▶ **RECORDS FOR PROCESSING**:
_ _ _
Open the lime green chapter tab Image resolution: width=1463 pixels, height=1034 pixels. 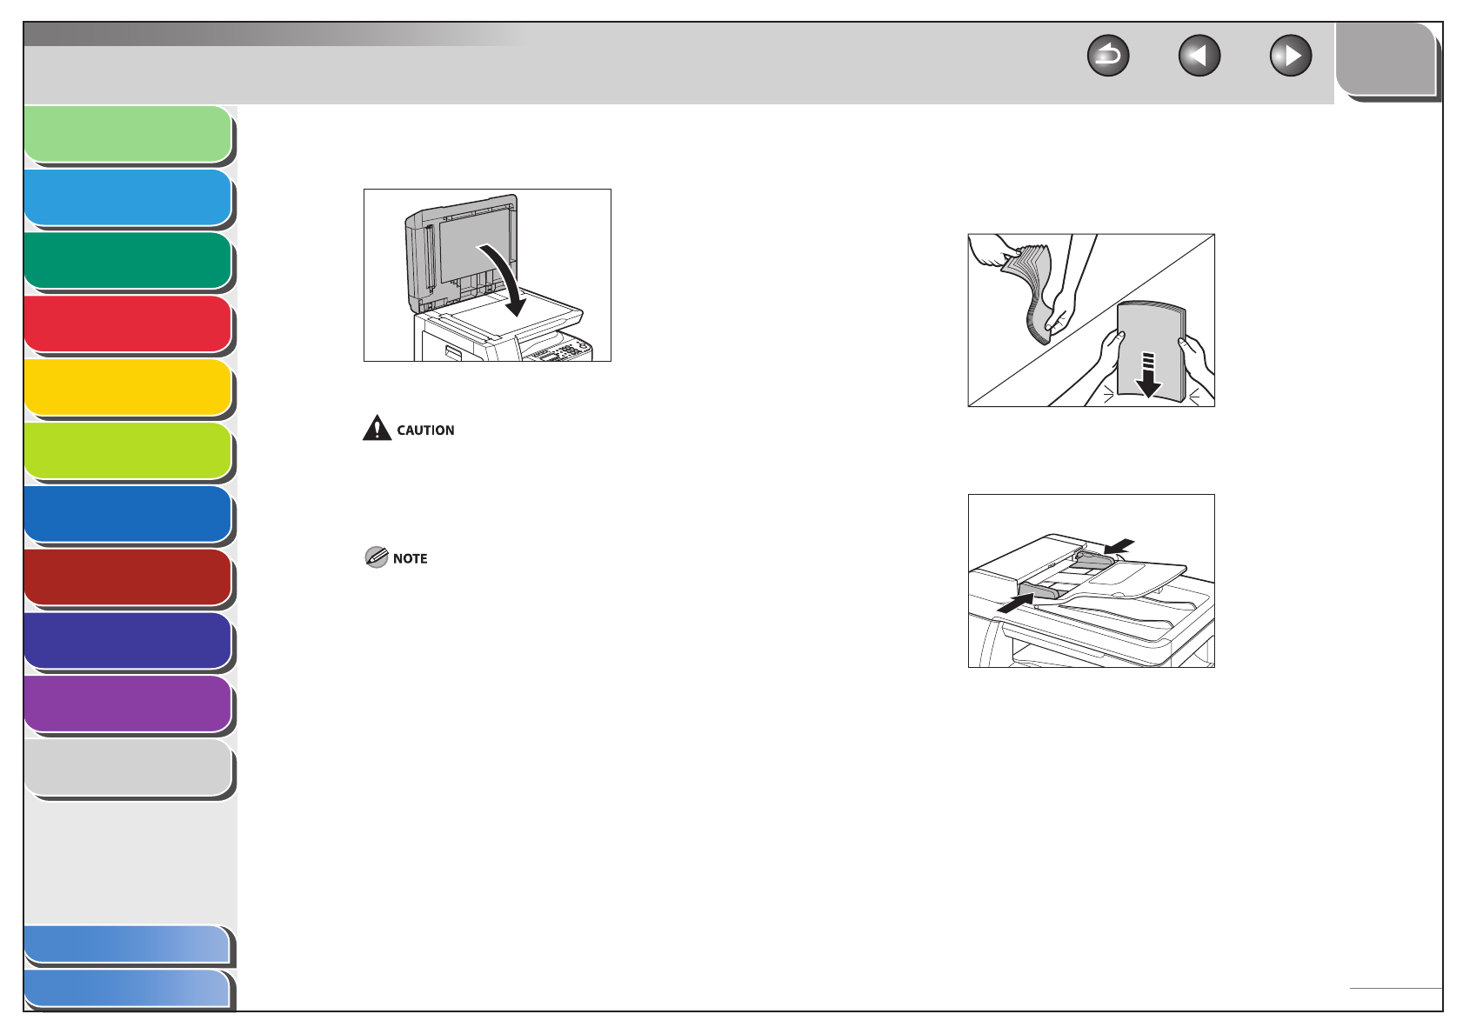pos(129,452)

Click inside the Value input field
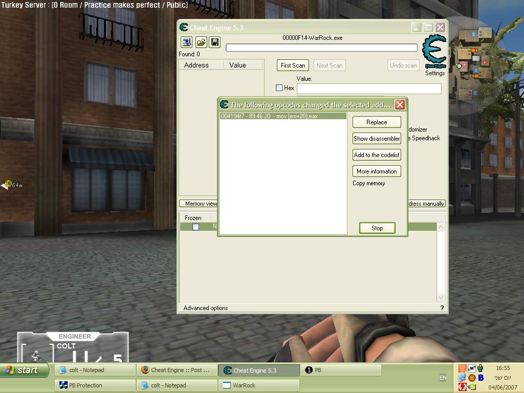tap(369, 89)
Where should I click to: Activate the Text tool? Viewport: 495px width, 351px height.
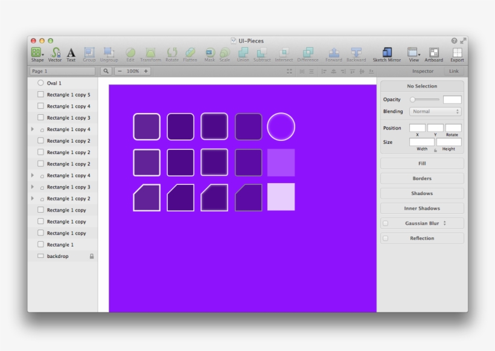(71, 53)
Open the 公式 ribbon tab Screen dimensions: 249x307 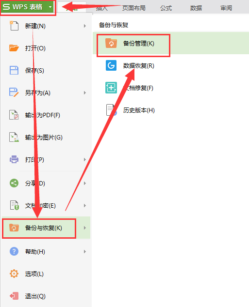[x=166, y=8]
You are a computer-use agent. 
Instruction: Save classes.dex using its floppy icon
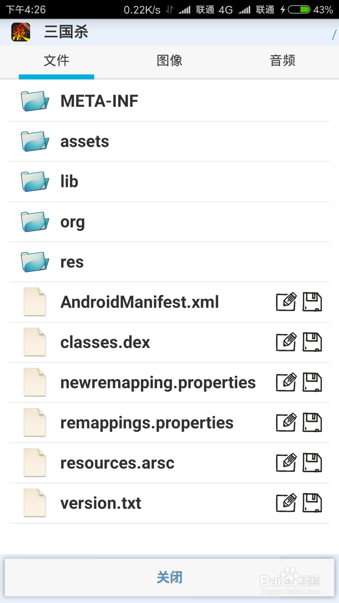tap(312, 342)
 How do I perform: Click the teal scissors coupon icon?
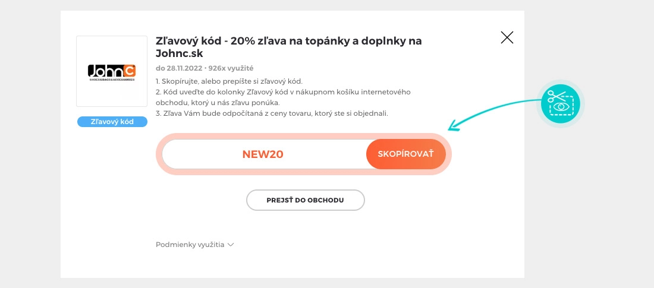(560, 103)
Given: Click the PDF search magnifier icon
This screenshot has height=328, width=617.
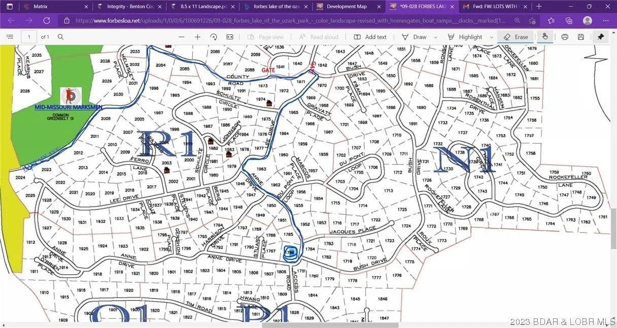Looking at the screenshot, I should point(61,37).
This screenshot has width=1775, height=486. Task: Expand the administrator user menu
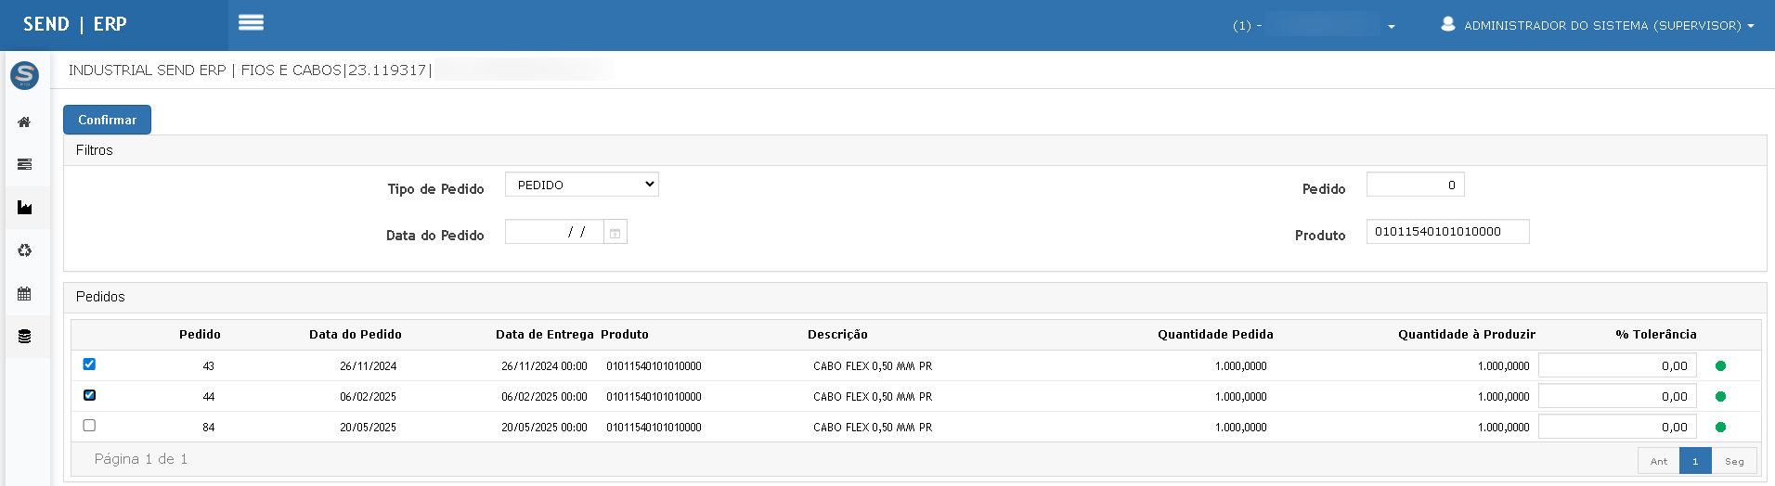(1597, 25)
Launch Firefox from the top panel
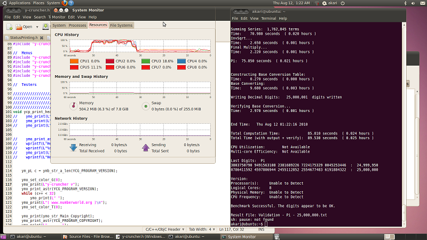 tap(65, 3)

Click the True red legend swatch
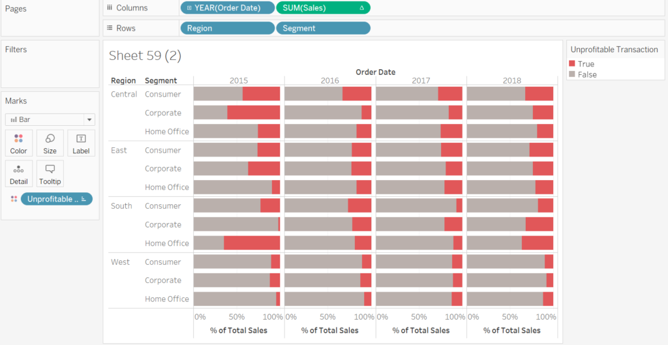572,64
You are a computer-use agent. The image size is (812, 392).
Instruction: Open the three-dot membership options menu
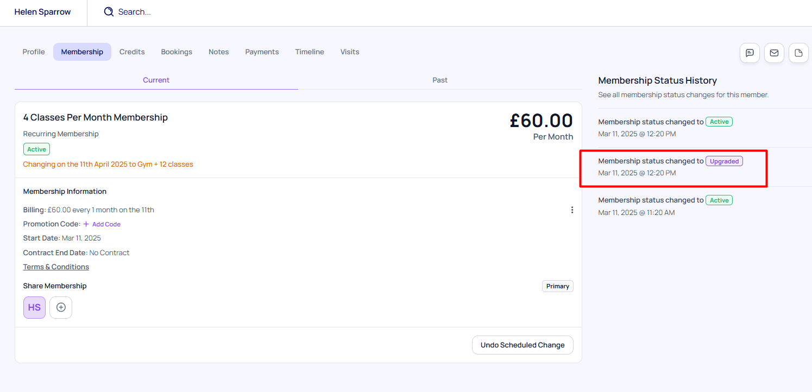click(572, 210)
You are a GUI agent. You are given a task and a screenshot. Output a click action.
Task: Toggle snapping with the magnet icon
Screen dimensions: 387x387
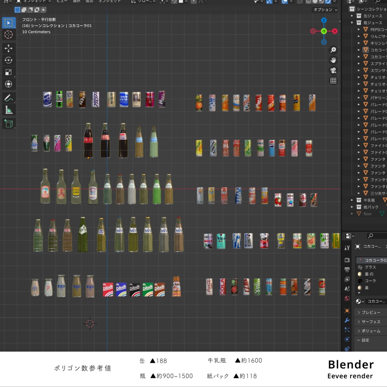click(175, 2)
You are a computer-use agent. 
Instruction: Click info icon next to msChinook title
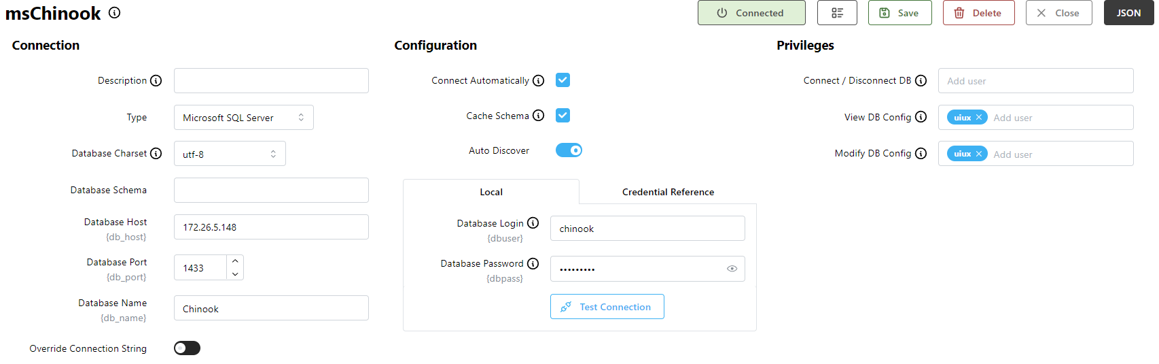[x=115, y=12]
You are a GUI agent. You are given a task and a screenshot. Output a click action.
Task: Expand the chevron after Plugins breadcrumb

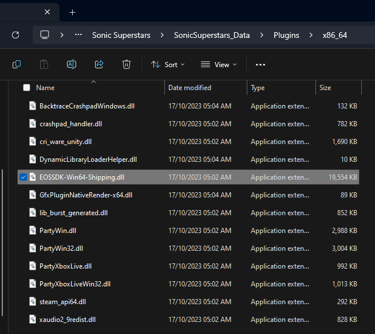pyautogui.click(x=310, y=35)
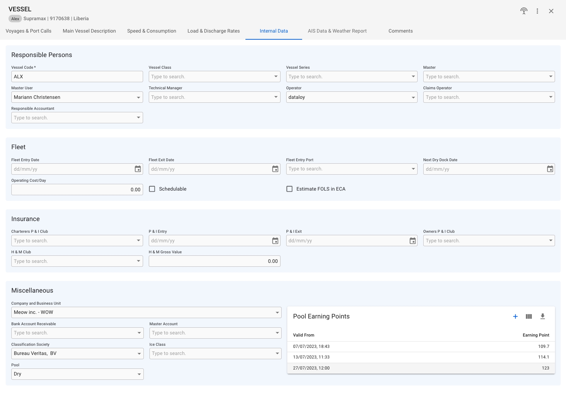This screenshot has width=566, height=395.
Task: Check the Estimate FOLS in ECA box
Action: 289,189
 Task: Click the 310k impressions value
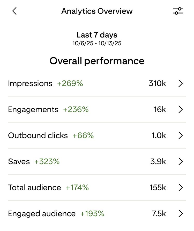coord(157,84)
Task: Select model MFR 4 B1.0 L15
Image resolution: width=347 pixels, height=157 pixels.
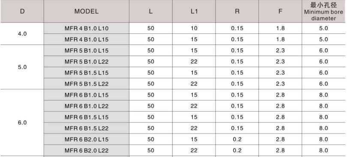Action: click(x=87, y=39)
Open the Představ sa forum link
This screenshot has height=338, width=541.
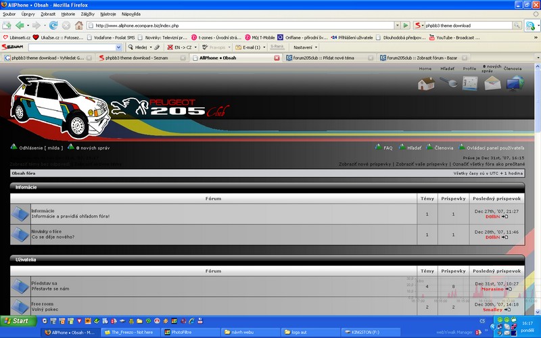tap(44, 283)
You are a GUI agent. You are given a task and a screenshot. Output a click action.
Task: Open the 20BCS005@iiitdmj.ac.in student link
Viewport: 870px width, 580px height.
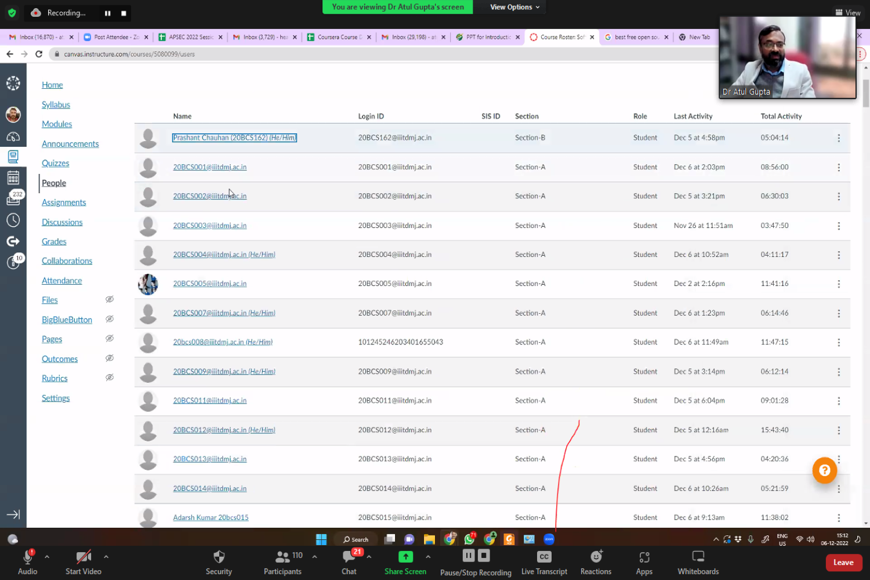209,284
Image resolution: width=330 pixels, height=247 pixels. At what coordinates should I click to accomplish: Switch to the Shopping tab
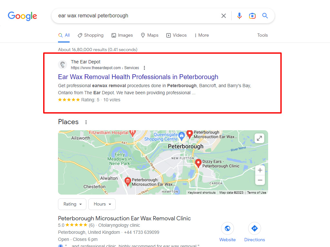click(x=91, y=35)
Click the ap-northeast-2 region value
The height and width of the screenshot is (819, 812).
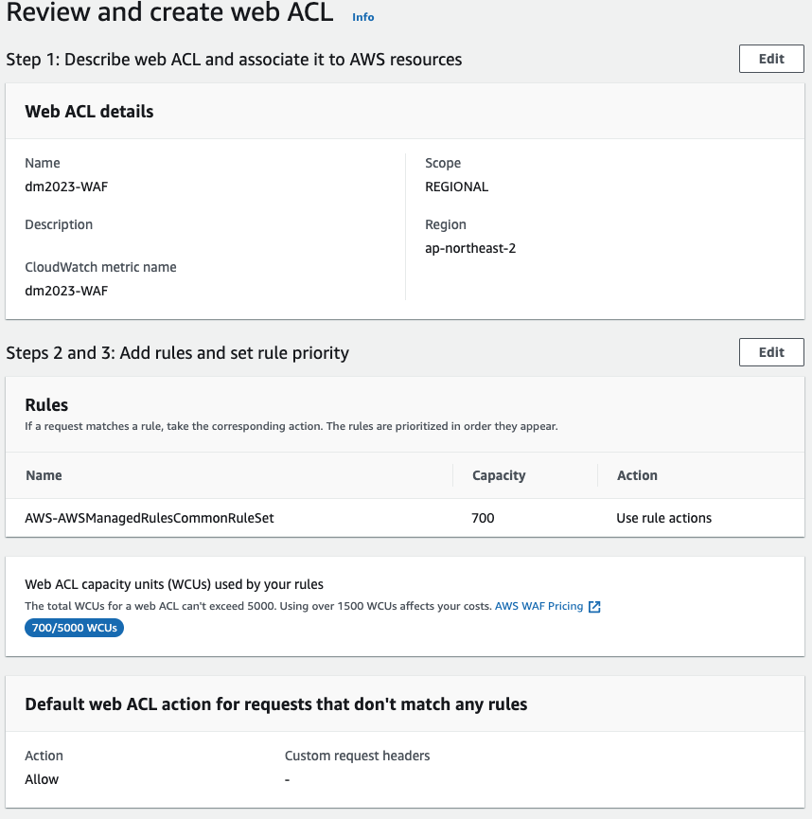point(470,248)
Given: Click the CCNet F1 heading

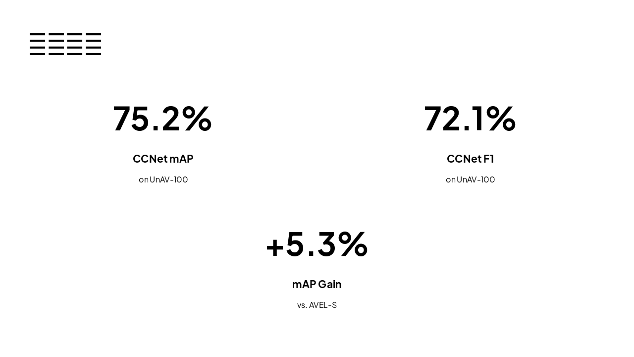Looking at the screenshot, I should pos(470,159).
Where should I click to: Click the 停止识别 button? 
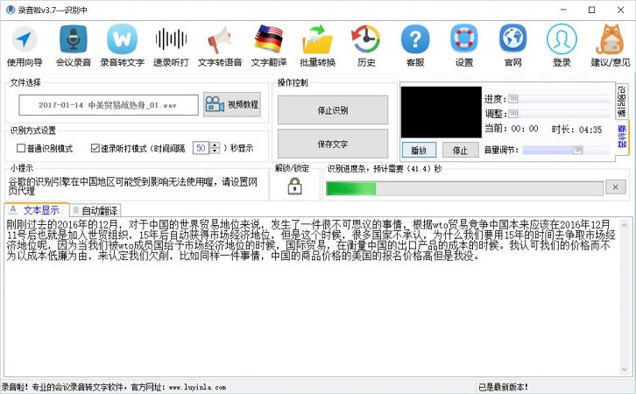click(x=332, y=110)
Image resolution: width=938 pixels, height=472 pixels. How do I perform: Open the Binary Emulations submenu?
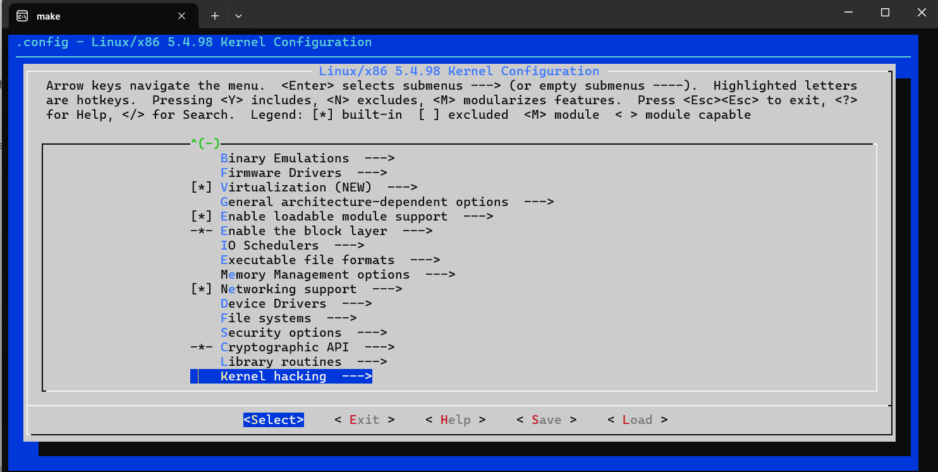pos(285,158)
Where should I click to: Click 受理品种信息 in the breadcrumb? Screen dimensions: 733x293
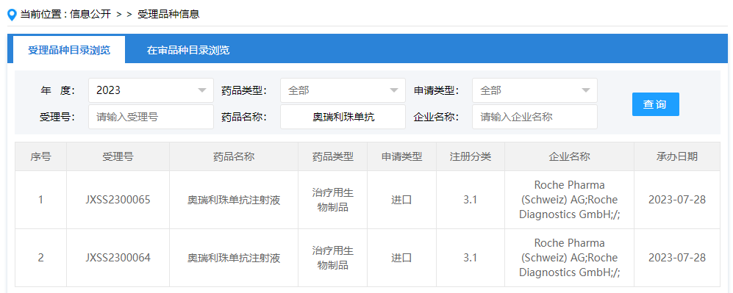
_ _ _
Make an exact copy of the lines above, starting at the line that contains "Given: Click the CCNet F1 heading" and running through the final line of the entries. Omit the pictures.

▶ **THE ANSWER**:
Given: Click the CCNet F1 heading

Looking at the screenshot, I should pos(470,159).
Where should I click to: Click the 停止识别 button? 
click(x=332, y=110)
Image resolution: width=938 pixels, height=472 pixels. How do I perform: Open the Binary Emulations submenu?
pos(285,158)
Where should I click to: Click 受理品种信息 in the breadcrumb? Screen dimensions: 733x293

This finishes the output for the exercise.